Giresunspor saygıdeğer bir takım. Tribünleriyle, mütevazı kadrosuyla oynamaya çalıştığı varyasyonlu oyunlarla, rakibi ciddiye alması ama mücadeleden vazgeçmemesiyle, krizde teknik ekibe verdikleri destekle. İyi bir lig takımı. Dün de Valerien Ismael’in yeni Beşiktaş’ına iddialı olduğu yerden sert sorular sordular. Özellikle ilk yarıda.

Karşı baskıları çok iyiydi. Sadece savunmadılar. Aynı rakipleri gibi direkt ve hızlı kaleye yönlendiler. Özellikle Necip Vida arasına iyi sızılar, Necip’i hataya ittiler. Süleymanov biraz sakin kalabilse henüz maçın başında Beşiktaş daha uyanamadan skoru da bulabilirlerdi. Ayaklar bu aşamada biraz dolaştı. Ancak ikili mücadele anlamında rakiplerinin önündeydiler.

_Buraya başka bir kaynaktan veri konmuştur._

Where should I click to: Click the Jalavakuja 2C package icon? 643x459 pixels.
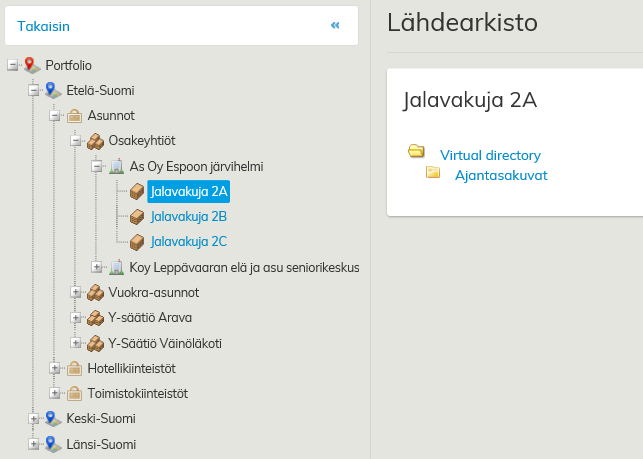[x=137, y=241]
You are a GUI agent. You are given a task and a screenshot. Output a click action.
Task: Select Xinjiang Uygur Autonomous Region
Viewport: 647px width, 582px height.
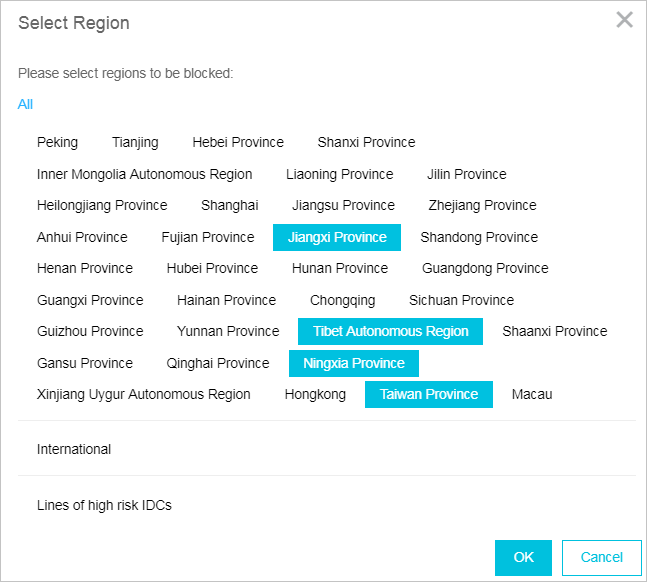tap(143, 394)
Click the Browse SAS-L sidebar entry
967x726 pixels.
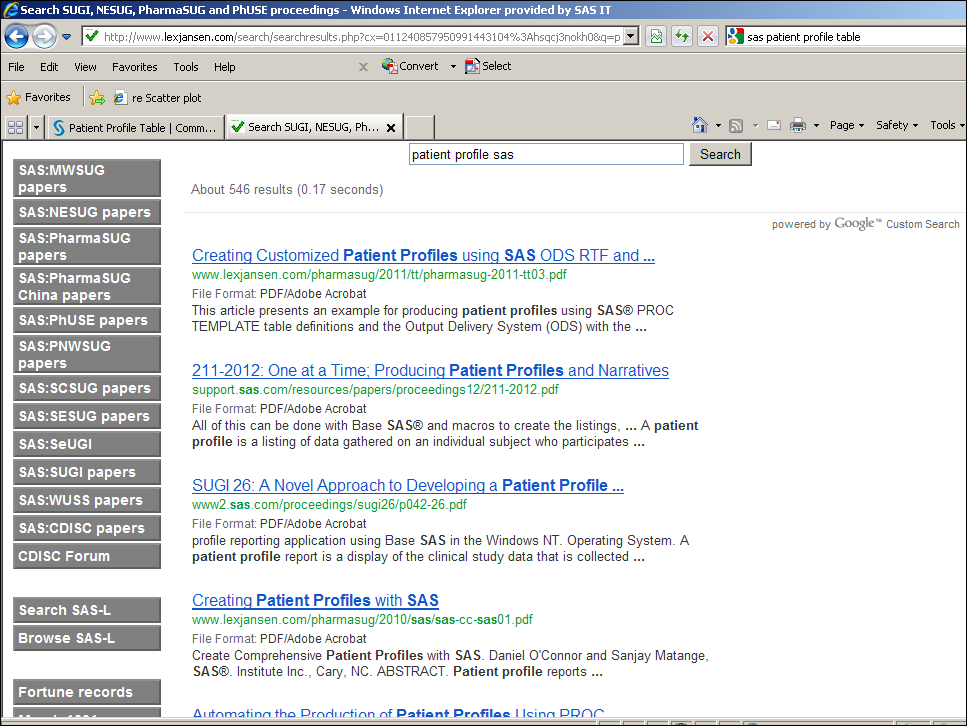pyautogui.click(x=86, y=638)
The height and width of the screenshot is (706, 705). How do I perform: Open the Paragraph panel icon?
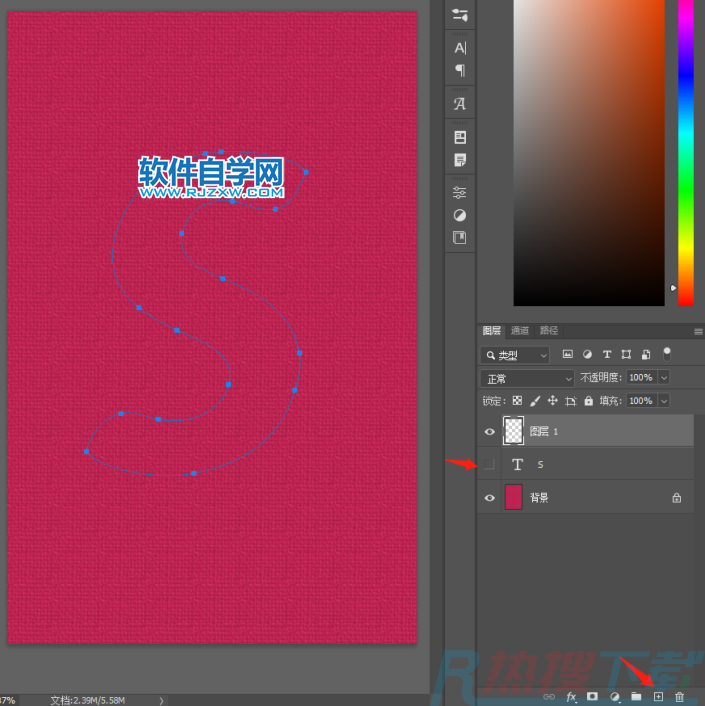point(460,70)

Beşiktaş ise biraz farklıydı. Oyunun doğası gereği topa sahip oldular. Rıdvan’ın sıklıkla içe kıvrılarak oynadığı rolü Montero’yla sol kanattaki koridorları paylaşmaları ilginçti. Alex ve Batshuayi’ye buradan yakın bir destek vermek istediler.

Çalışkan oyuna rağmen

Ancak Ghezzal dışında ciddi bir hücum alanı beceri eksikliği vardı. Batshuayi’nin bu kadar hareketli ve çalışkan oyuna rağmen bu kadar baştan savma, rastgele şut ve paslar kullanması gibi. Bu anlamda çok özel bir vaka. İsmael’in, N'Koudou'yu kanada değil içe alıp, ardından Güven’i, Batshuayi’nin yerine oyuna almasına ise çok anlam veremedim.

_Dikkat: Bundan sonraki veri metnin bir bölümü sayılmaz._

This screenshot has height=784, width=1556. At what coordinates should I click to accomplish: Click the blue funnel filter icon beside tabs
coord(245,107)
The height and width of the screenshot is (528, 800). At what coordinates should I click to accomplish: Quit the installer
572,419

Eldeki en iyi hücum bağlantısı Güven-Batshuayi. Burada Ghezzal’ı markajdan çıkarıp, N'Koudou’yu çizgiye çekip, Güven- Bathsuayi ikilisiyle şans aramak, rakibin stoper karakterine bakıldığında çok daha mantıklı bir çözüm olabilirdi.

Hele de Giresun iyice yorulmuş çıkamazken. Bunlar sanki kötü kararlar.